Averros’s comment on The English decide to stay in their foxholes (COVID surge despite vaccination):

The main lesson of this quasi-pandemic is that public experts are, by and large, idiots and/or charlatans.

Any actual scientist given the facts as following: quickly mutating kind of viruses, vaccine tech producing very specific immune response and incapable of conferring sterilizing immunity, widespread community transmission will immediately figure out that mass immunization creates strong selective pressure on the virus thus rapidly creating new strains which not only avoid vaccines but also re-infect people who did get the cooties before.

With these givens the correct strategy is to vaccinate only those at risk of severe illness so as to protect them while minimizing generation of new strains.

But, no, the over-educated idiots and vaccine salesmen never think about anything further than immediate results of their actions. It’s like antibiotic overuse take 2 – only faster moving. The EYIs [Educated Yet Idiots] learned nothing from the previous bouts of medically-induced pathogen evolution.

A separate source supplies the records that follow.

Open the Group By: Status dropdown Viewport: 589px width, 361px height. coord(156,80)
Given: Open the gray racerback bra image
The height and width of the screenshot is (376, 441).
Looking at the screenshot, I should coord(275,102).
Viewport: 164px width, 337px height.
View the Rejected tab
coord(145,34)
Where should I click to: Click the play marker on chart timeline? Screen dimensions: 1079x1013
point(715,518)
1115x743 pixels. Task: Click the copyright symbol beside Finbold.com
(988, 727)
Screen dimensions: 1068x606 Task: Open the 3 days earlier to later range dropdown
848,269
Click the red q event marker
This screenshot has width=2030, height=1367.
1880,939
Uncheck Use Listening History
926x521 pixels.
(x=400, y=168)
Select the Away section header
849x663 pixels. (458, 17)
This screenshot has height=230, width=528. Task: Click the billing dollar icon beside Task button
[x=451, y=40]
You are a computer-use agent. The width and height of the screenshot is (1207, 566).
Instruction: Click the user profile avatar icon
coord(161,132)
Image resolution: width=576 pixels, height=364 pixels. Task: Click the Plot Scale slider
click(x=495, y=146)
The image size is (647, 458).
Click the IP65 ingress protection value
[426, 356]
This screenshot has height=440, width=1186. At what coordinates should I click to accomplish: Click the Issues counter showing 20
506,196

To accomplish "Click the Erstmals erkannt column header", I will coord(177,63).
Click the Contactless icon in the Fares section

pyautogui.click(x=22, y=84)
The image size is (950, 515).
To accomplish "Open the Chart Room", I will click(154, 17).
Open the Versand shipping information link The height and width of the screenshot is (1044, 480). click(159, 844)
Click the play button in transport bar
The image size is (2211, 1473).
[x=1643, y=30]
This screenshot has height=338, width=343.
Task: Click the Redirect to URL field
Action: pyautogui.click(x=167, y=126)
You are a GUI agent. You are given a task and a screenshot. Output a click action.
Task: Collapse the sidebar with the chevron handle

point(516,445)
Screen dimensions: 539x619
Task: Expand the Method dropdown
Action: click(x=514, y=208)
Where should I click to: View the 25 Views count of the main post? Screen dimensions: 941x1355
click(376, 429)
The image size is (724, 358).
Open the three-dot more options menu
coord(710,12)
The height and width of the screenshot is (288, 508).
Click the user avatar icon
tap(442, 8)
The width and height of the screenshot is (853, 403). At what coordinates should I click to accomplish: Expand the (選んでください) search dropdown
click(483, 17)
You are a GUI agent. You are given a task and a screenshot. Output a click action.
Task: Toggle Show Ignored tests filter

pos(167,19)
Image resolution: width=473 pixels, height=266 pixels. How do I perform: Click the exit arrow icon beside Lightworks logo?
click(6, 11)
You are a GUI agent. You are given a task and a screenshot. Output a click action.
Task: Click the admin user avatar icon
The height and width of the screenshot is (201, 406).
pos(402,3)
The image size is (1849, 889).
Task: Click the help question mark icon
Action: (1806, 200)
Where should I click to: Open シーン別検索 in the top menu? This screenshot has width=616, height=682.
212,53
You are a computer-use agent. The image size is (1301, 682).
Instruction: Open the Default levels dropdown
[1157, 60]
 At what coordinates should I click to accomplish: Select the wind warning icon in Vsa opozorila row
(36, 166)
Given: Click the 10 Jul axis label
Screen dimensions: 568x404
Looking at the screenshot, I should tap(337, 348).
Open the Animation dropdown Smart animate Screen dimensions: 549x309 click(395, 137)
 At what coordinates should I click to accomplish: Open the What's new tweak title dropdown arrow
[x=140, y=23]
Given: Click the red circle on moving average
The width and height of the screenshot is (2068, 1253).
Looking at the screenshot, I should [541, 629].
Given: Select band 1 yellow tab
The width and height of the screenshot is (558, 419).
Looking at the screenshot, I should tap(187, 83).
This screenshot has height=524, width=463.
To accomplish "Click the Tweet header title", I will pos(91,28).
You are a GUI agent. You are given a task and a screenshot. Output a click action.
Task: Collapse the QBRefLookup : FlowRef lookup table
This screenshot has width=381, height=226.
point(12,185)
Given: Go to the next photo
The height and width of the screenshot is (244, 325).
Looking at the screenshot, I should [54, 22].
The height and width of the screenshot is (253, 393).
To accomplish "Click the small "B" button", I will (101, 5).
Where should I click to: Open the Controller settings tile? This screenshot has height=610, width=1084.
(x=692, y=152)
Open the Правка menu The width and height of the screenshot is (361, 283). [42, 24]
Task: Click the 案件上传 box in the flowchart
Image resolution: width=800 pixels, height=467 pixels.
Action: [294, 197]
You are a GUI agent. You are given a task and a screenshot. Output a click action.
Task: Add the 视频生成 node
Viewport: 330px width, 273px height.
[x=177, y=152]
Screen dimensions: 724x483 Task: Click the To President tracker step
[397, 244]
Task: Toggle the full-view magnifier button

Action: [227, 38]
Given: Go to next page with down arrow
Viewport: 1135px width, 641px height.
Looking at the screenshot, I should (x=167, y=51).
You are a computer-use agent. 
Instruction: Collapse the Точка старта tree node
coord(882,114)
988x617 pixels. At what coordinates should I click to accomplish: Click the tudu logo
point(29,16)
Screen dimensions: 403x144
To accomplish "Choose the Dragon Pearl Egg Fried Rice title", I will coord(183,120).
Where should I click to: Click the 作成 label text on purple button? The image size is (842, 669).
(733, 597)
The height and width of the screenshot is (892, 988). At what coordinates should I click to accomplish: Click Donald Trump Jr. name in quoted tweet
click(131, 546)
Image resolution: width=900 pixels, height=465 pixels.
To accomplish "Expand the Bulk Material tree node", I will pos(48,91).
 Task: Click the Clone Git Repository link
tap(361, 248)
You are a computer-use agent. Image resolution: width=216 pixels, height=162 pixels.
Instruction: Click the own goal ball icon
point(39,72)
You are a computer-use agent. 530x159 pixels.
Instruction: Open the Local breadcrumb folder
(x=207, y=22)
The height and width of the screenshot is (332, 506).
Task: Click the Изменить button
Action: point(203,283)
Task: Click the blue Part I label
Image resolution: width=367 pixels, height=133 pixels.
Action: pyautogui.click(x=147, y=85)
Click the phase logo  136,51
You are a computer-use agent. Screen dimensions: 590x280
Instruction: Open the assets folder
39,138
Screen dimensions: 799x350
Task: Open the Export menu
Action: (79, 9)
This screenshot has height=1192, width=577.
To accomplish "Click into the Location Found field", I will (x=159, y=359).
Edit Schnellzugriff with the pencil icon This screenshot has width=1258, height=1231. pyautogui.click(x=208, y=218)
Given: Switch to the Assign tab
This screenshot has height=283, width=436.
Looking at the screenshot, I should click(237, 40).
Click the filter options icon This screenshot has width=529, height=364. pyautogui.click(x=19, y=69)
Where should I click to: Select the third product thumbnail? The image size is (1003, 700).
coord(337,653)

My personal view for most of the past year has been that the best analogy to the typical Church of Shutdown state’s War on COVID-19 is the American side of the Vietnam War. Our best and brightest (e.g., Dr. Fauci, state governors flanked by their public health officials) present charts and statistics showing that, in any given month, the war against coronavirus is being won. The population is assured that just a little more sacrifice will yield massive dividends. Sometimes the Priests of Shutdown will draw on mathematical models from Whiz Kids. Month after month of winning battles leads to… a lost war (e.g., Maskachusetts having 3X the death rate of Florida, adjusted for population over 65, but the population still has faith in Robert S. McNamara (Governor Charlie Baker)).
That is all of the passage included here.